In their debut as Medicare pilot programs, accountable care organizations (ACOs) were not universally embraced. “It seems now as those rules have been redefined, there is more interest,” noted Peterson. “I think people are inching into it, but it is becoming a reality.” For some health systems, he continued, the model is already front-and-center. One reason is because it has the potential to support both the ideological vision of caring holistically for patients and the tangible rewards needed to keep the doors open.
However, Peterson cautioned, growth for the sake of growth rarely works. “Just employing a lot of doctors isn’t alignment. It takes additional steps to make that strategy successful.”
Peterson noted, “The wave of physician acquisition and employment is all over the board … some acquirers have a clear strategy and some are just reacting.”
He elaborated, saying there are a number of defensive buyers who are motivated either from a fear factor or a herd mentality that don’t have a real sense of how to engage their newly-acquired physician staff in the mission of the hospital. When that happens, Peterson said rather than saving costs, the hospital is likely to see large losses.

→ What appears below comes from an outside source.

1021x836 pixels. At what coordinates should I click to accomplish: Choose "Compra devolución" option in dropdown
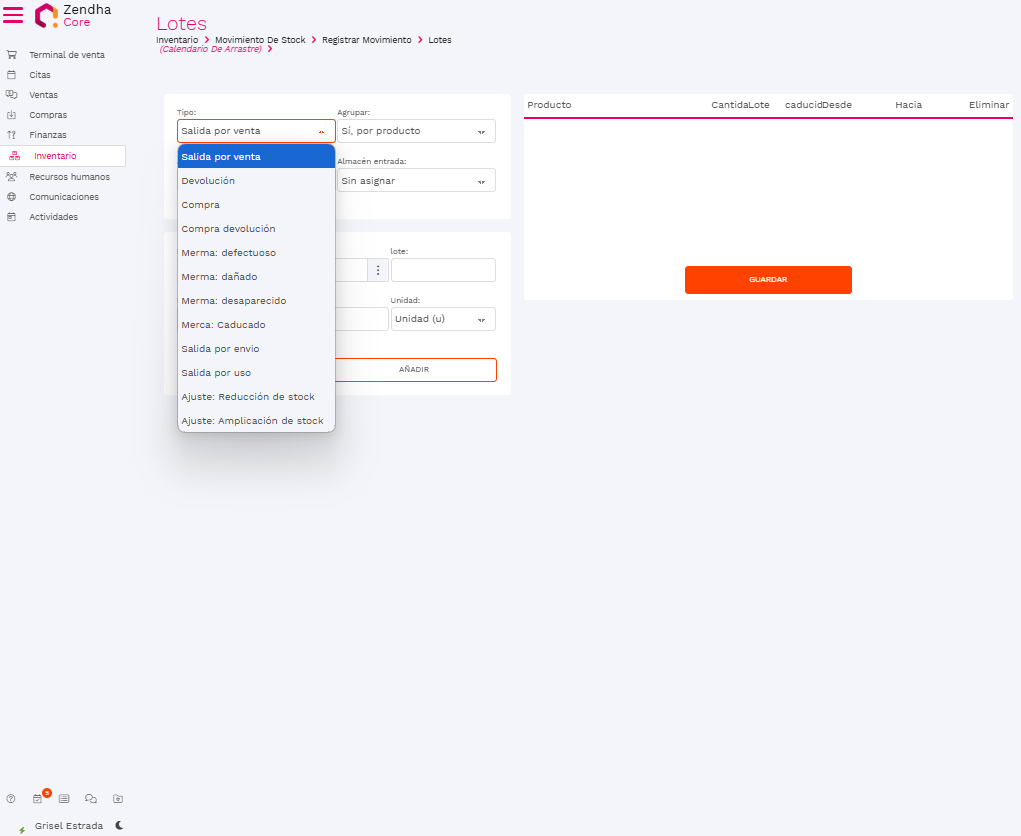click(228, 229)
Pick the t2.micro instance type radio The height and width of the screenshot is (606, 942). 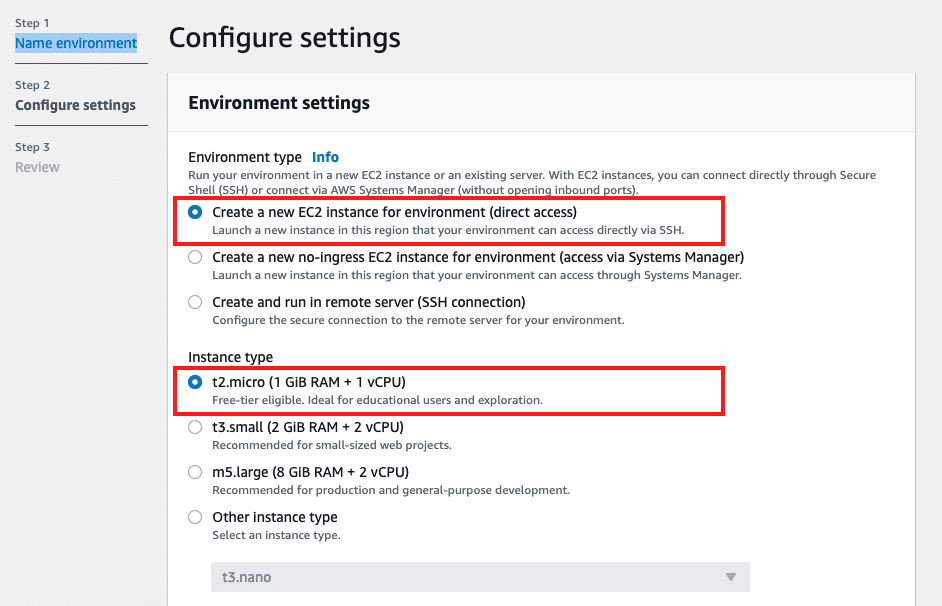coord(195,383)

“You don’t want a bunch of employed physicians who just came to the hospital because the hospital was offering the most money and stability in the short-term,” Peterson said.
On the flip side, he continued, “There are plenty of health systems that are employing, integrating or affiliating with doctors and doing so in the right way and having the doctors buy into the overall strategy of the system.” When that happens, Peterson said, “It’s a great way to defend market share and start managing costs of the system.”

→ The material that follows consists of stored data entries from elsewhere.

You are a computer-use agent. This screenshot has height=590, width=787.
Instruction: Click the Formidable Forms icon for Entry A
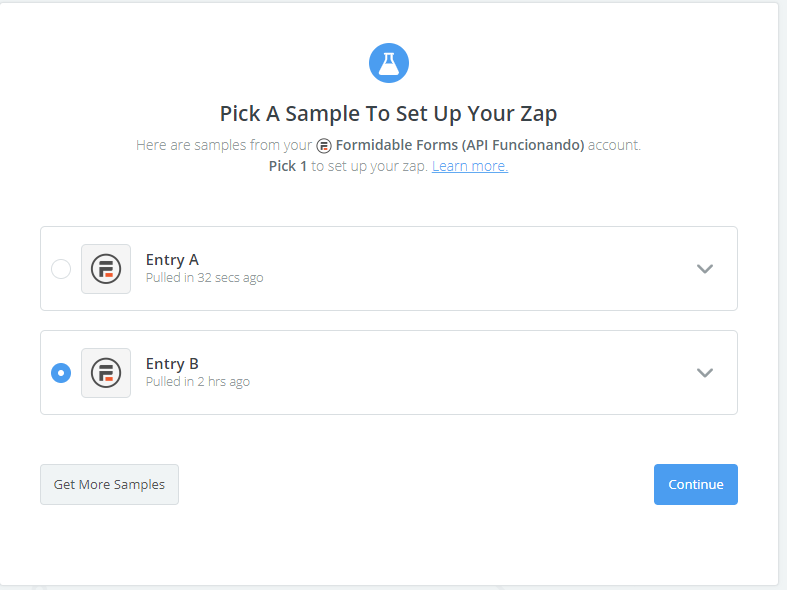point(106,269)
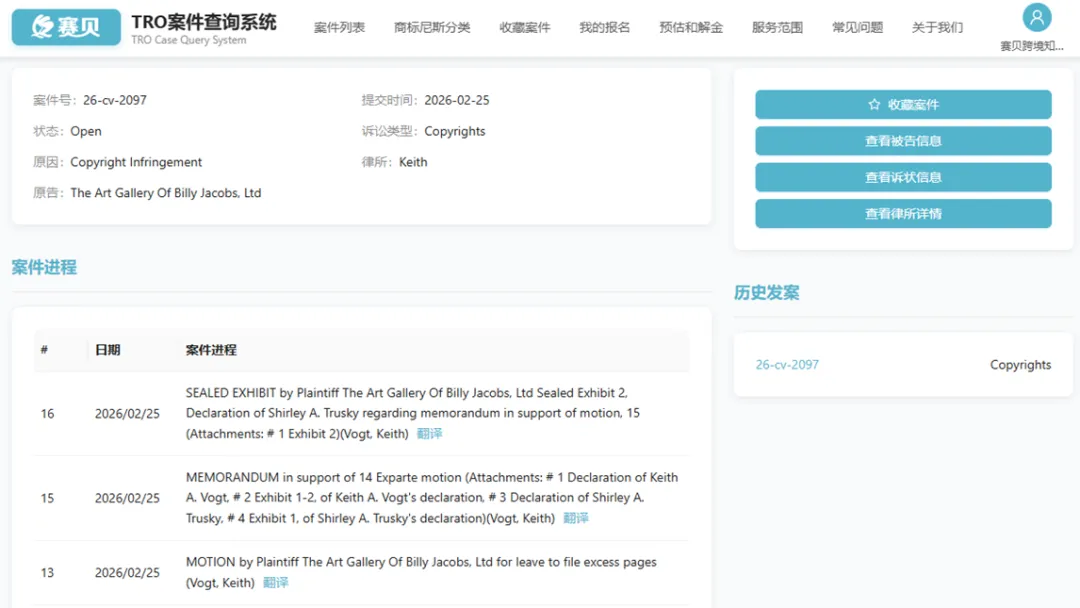Click the 赛贝 logo in header
1080x608 pixels.
[66, 27]
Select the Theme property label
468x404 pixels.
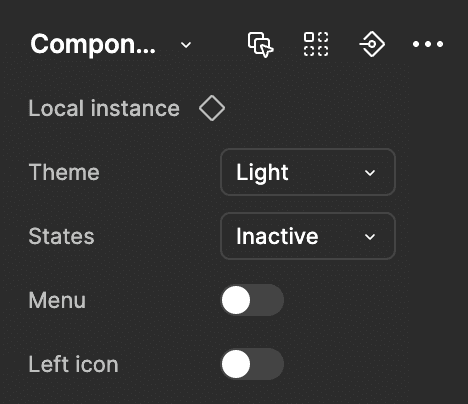coord(64,172)
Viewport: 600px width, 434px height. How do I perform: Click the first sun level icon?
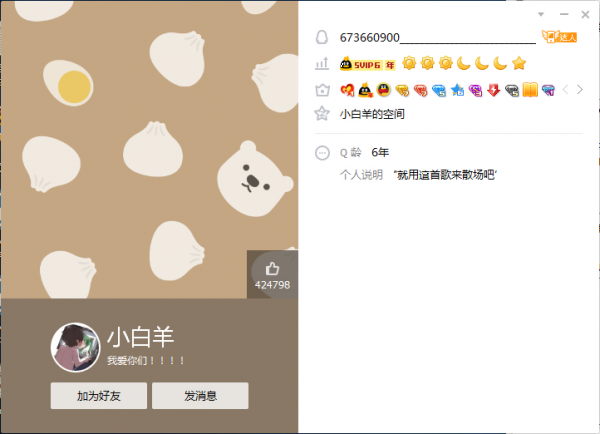[x=409, y=63]
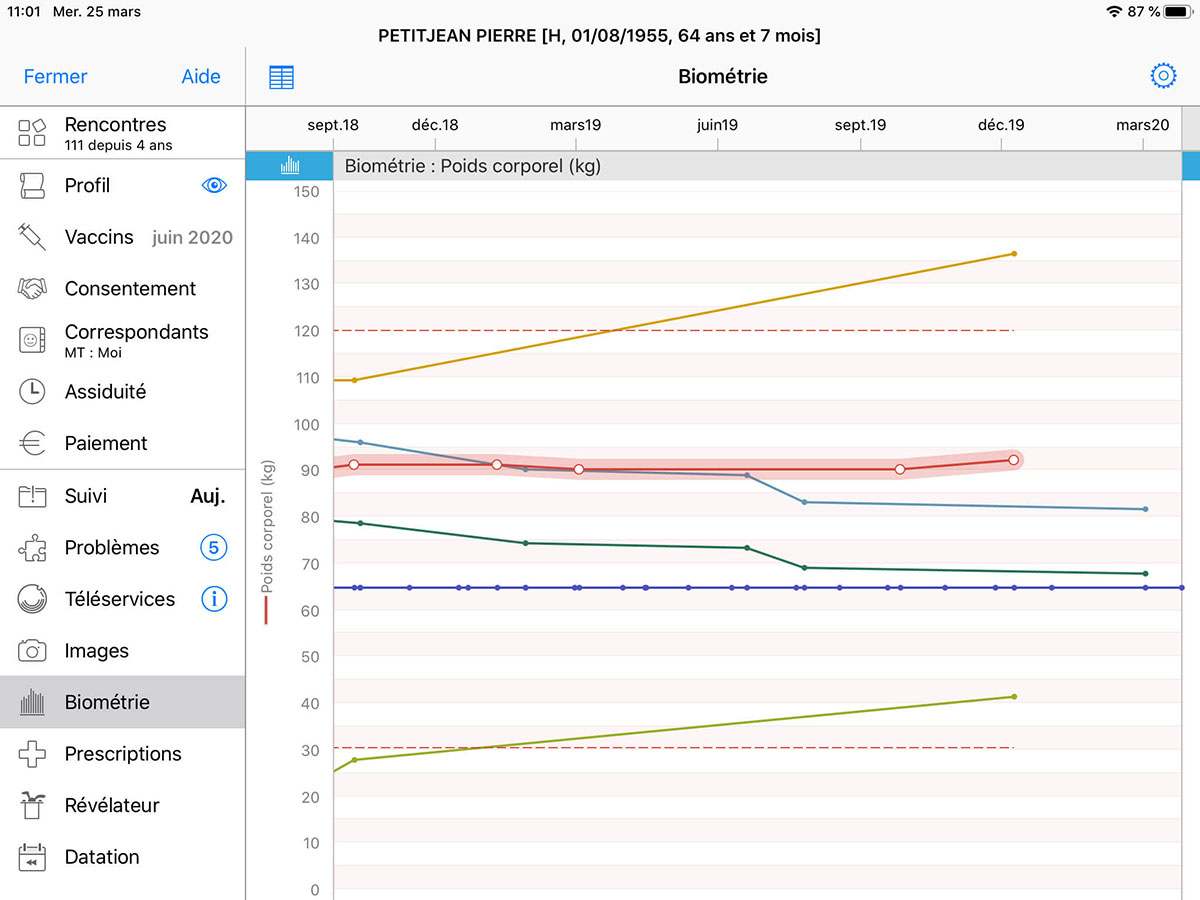Expand the Problèmes count badge 5
Image resolution: width=1200 pixels, height=900 pixels.
(214, 548)
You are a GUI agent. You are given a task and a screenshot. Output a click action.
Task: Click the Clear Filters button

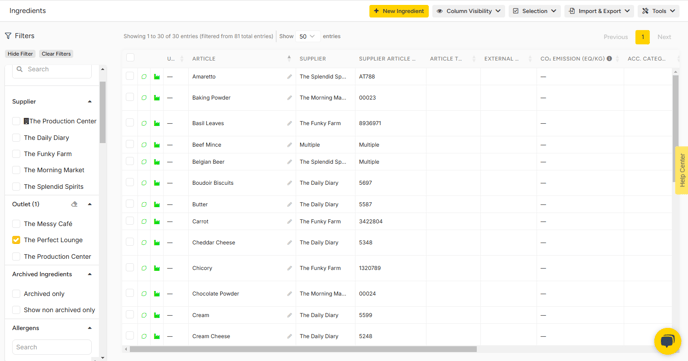[56, 54]
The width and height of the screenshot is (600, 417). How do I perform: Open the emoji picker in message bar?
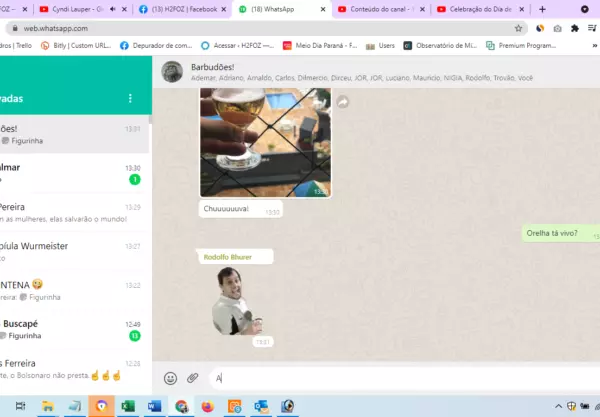(x=170, y=378)
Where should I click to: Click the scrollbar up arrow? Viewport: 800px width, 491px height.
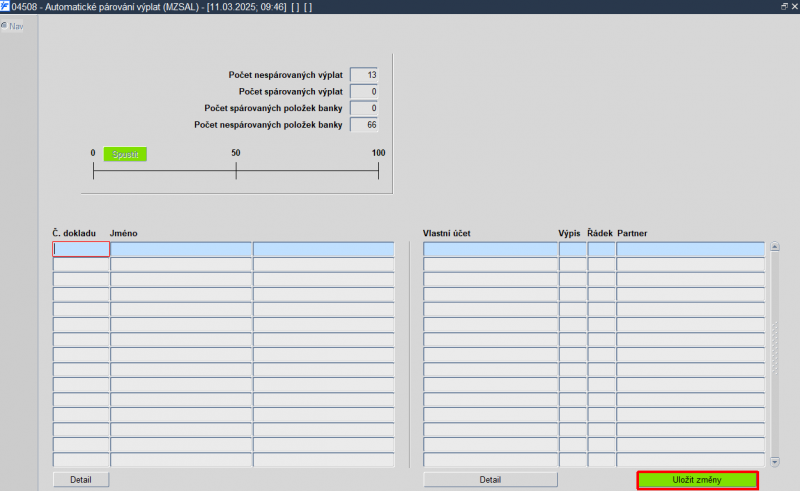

He said there are four buckets that must each be addressed in order to make a successful alliance between health systems and physician partners. “You need to be aligned through a leadership perspective, a clinical perspective, an operational perspective, and a financial perspective.”

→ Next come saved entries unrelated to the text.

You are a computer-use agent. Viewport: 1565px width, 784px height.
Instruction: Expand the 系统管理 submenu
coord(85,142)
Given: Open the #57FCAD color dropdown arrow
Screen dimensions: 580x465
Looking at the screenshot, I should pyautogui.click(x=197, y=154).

To achieve that requires physician engagement. “That’s including physicians in the decision-making process all the way from the exam room to the board room,” Peterson said, stressing that having physicians in leadership positions is paramount to success.
In defense of systems that have had a harder time making an integration, alignment or employment strategy work as well as hoped, Peterson noted the robust M&A environment has compounded the problem by cycling in new players and visions. “The industry is in flux. In a lot of markets, it’s very difficult to build a long-term strategy.”
Change rarely comes easily or willingly. As Peterson pointed out, as long as hospitals receive a reasonable fee-for-service rate, there’s no real impetus to change from a volume to value system. The unsustainable economics of the current reimbursement system, however, have become all too real. For the first time, hospitals are seriously considering how they could survive on just Medicare reimbursement levels.
Just as population management asks individual patients to change behaviors in order to optimize health, moving to a pay-for-performance system will require providers and facilities to change long-entrenched operational behaviors to a more programmatic, holistic approach.
“It takes true dedication to change how you deliver care because in the short-term, it may feel like it’s hurting you not helping you,” Peterson concluded. “Hospitals need to have the foresight to make good decisions now that will position them for success in different operating environments in the future.”